__EXERCISE DESCRIPTION__: Search the entries below for "Select" and copy each matching line.

Collected data:
+===+

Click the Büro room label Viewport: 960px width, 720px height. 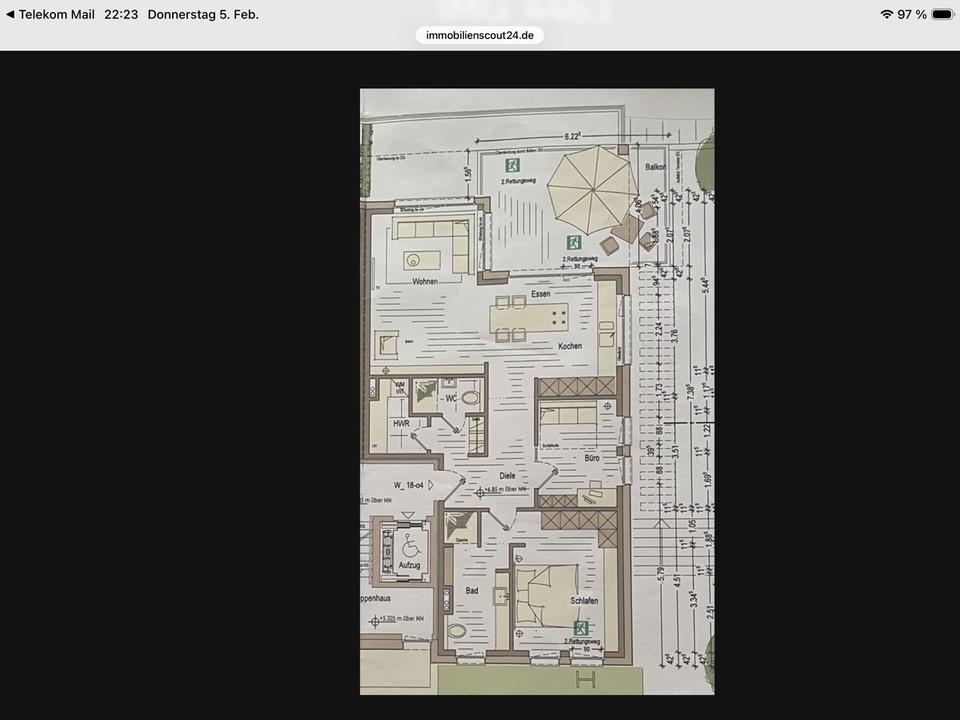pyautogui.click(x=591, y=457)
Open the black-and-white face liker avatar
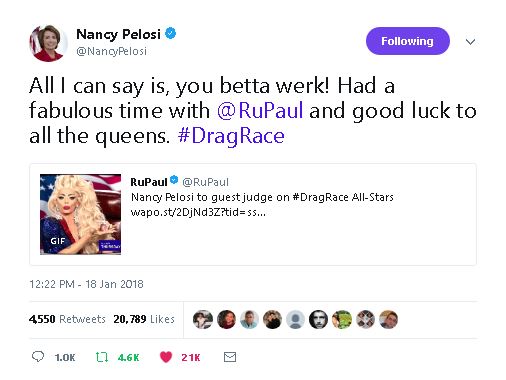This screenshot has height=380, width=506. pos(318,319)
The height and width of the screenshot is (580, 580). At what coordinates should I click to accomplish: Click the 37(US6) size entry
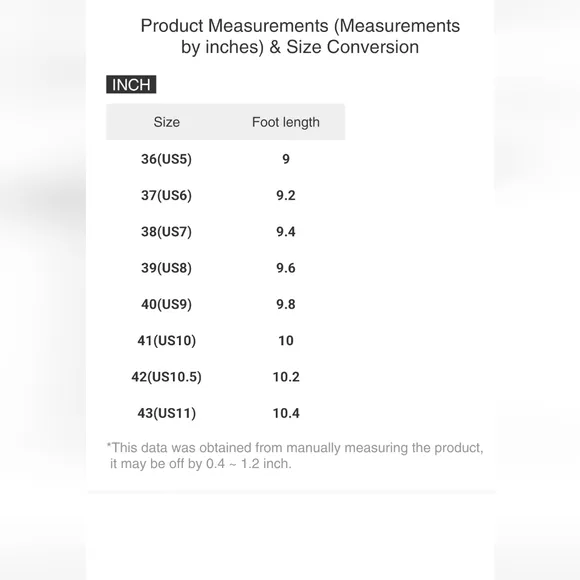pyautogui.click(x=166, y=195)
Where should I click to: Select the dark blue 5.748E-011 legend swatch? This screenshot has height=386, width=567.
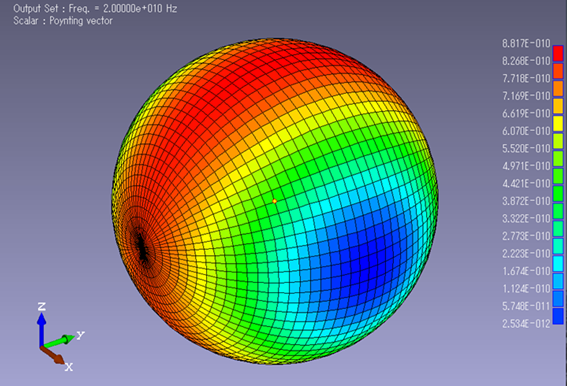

+===+

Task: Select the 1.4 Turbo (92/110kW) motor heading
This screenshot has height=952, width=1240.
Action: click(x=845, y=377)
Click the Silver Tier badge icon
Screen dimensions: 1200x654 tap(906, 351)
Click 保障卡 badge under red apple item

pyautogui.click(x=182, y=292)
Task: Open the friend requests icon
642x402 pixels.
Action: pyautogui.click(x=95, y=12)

+===+

__RESPONSE AREA__:
Where should I click to: Select the dark blue 5.748E-011 legend swatch? This screenshot has height=386, width=567.
Task: Select the 1.4 Turbo (92/110kW) motor heading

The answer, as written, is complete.